### Passage given

A New Page

Well, I should have made this decision weeks ago.  Actually, it isn’t so much a decision as a vow, which is also the wrong word because I never keep those, or resolutions.  Maybe it’s a promise?  No, no, I don’t want to stick my neck out that far.

A Rainy Day at Malostranska Naměsti, by British artist Robert Crisp

Let’s call it a statement of intent.

American politics has gotten just plain boring lately, with Crazy Eyes Bachmann and her faithful sidekick, Marcus the Prancing Pony, out of the race.  No more Herman Cain jokes.  Newt is an ex-Newt.  We don’t have Rick Santorum to kick around any more.  Perry’s gone back to Texas and Ron Paul has been rendered irrelevant.

The situation has been rendered unamusing.  It may become exciting again, closer to November, in the sense that a football game is exciting, but I hate the fact that we even have to relate to politics on that level.  If Romney wins, it will be a disaster for America and, by extension, the entire world and I don’t think I am even slightly exaggerating.  It is not a fucking game.

So,  anyway, my resolution is that, unless there’s something amazing happening in the news, I’m going to start writing more about regular, every day stuff.  Like my teaching, or my family, or stuff happening in Prague, or my poetry, even though every time I throw my poetry up on the blog, page hits drop like a rock.

######
### Extracted records

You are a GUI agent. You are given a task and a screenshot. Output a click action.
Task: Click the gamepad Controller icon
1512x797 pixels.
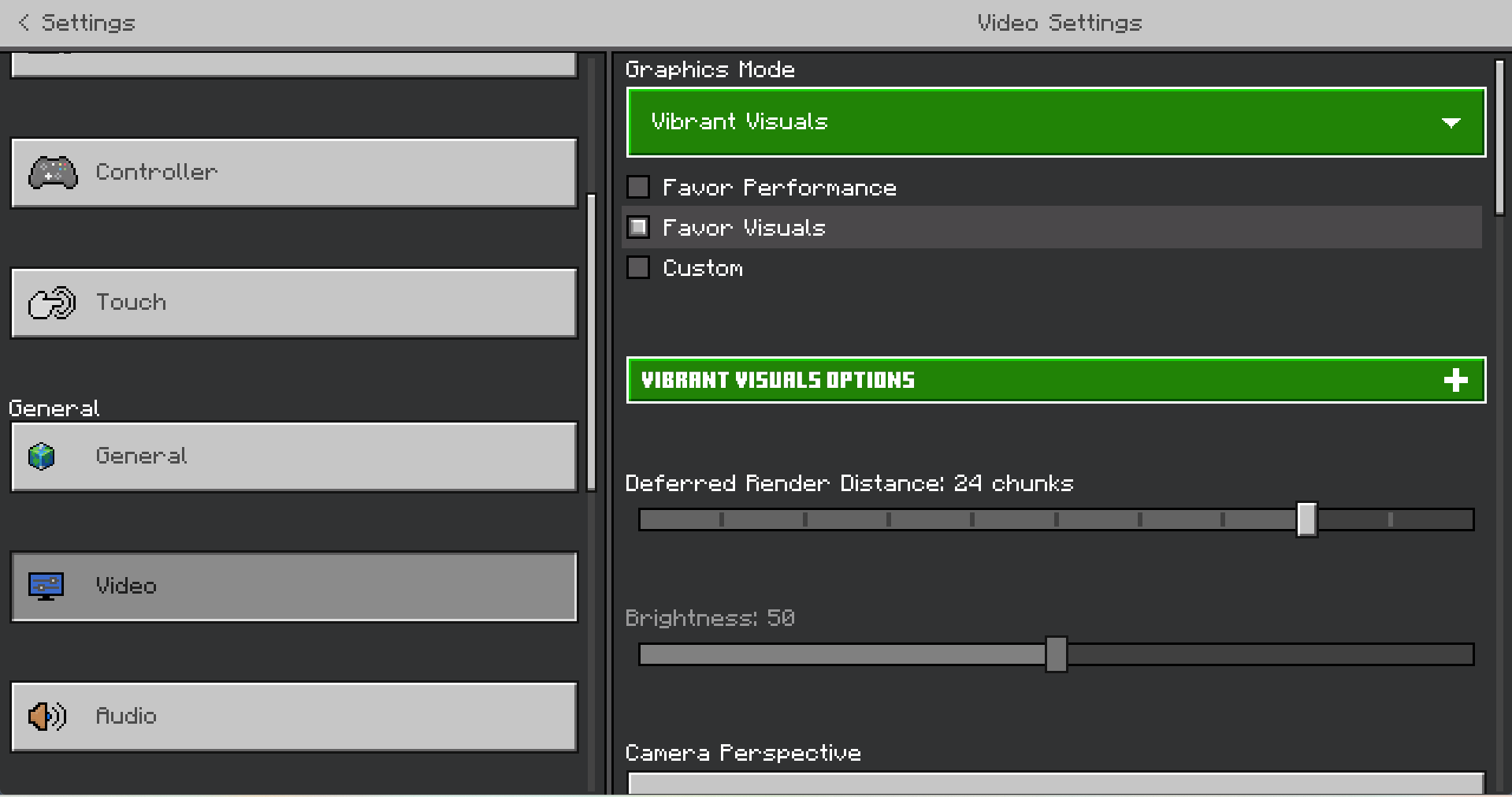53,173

######
### Extracted records

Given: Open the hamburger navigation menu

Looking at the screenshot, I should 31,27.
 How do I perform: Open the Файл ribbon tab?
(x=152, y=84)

######

→ Work to be completed
Write out the passage of the blog post above verbatim, starting with "So,  anyway, my" and going on through "like a rock.".

→ Answer to the task
So,  anyway, my resolution is that, unless there’s something amazing happening in the news, I’m going to start writing more about regular, every day stuff.  Like my teaching, or my family, or stuff happening in Prague, or my poetry, even though every time I throw my poetry up on the blog, page hits drop like a rock.